Fulgar, a major supplier of synthetic yarns to global fashion brands such as H&M, Adidas, Wolford, and Calzedonia, has confirmed it suffered a ransomware attack linked to the notorious RansomHouse group. The attack, which was first noted on RansomHouse’s leak site on November 12, involved the publication of encrypted internal data stolen since October 31.
Screenshots shared on the leak site displayed sensitive company documents, spreadsheets, communications, and financial records—including bank balances, invoices, and exchanges with external parties. These leaks present a significant risk for targeted phishing attacks, as attackers now possess insider information that can be leveraged to deceive staff and partners.
Fulgar, established in the late 1970s, is one of Europe’s largest spinning mills, producing polyamide 66 and covered elastomers used in hosiery, lingerie, activewear, and technical textiles. The company distributes key brands like Lycra and Elaspan and operates across Italy, Sri Lanka, and Turkey. Its client list includes several of the world’s most recognized fashion retailers. The breach highlights how even large suppliers are vulnerable to cyber threats, especially when a single ransomware group gains access to internal systems.

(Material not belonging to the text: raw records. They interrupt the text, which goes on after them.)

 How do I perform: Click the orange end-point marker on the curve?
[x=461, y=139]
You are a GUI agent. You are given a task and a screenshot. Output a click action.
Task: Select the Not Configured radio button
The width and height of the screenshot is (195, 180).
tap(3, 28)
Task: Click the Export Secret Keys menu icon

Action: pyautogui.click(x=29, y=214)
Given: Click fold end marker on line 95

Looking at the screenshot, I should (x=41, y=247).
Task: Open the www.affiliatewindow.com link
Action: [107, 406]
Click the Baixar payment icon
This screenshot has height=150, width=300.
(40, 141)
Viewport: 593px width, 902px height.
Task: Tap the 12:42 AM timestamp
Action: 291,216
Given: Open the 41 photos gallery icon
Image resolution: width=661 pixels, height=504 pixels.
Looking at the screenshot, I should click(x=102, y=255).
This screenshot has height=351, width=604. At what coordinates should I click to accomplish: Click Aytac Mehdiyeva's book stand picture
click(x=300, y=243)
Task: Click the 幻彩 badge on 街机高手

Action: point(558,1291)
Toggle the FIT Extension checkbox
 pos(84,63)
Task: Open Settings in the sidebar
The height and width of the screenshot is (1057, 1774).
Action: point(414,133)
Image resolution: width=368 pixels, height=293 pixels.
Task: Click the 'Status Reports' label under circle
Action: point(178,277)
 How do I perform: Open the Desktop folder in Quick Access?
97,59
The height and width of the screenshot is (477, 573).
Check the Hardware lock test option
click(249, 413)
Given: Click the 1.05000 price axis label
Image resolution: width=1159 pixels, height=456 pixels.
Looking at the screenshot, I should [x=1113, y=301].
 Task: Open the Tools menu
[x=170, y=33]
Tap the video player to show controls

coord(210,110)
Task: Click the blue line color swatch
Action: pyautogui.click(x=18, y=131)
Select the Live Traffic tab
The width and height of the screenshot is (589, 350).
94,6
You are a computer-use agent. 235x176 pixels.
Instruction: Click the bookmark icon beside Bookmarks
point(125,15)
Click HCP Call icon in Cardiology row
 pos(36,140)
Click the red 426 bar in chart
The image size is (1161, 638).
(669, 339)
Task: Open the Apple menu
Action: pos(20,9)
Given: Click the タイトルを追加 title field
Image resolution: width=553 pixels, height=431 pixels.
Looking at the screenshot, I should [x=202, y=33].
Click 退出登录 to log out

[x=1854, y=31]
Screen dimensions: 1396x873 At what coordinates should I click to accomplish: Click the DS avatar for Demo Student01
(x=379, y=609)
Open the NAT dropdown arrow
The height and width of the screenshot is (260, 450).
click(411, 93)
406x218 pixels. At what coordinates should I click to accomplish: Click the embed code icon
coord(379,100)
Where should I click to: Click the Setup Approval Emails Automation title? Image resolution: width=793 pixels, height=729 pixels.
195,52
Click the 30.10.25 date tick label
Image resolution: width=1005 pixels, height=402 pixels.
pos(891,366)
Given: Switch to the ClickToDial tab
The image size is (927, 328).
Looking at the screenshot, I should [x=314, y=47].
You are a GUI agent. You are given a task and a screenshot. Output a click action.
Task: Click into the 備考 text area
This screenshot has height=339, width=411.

The RansomHouse group, active since 2021, has claimed more than one hundred victims and is known for encrypting data and demanding ransom payments. US cyber authorities have previously connected the group to Iranian affiliates, who provide encryption support in exchange for a share of the ransom proceeds.
In Fulgar’s case, the attackers issued a direct warning to management: “Dear management of Fulgar S.p.A., we are sure that you are not interested in your confidential data being leaked or sold to a third party. We highly advise you to start resolving that situation.” This underscores the urgency for organizations to respond swiftly to ransomware incidents and mitigate potential reputational and financial damage.
The breach is a stark reminder of the cascading risks posed by compromised supplier networks. Sensitive records exposed in such incidents can fuel targeted identity theft and social engineering attacks, increasing threats for employees and business partners. Experts advise that organizations implement robust cybersecurity measures, including the use of strong antivirus software and properly configured firewalls, to reduce the risk of follow-up intrusions.
However, even with these precautions, leaked internal documents can still be used to craft highly persuasive phishing campaigns, posing broader risks across manufacturing and supply chain sectors. Overall, the Fulgar breach illustrates the escalating sophistication of ransomware attacks and the critical need for vigilance among global suppliers and their clients to protect sensitive data and prevent further compromise.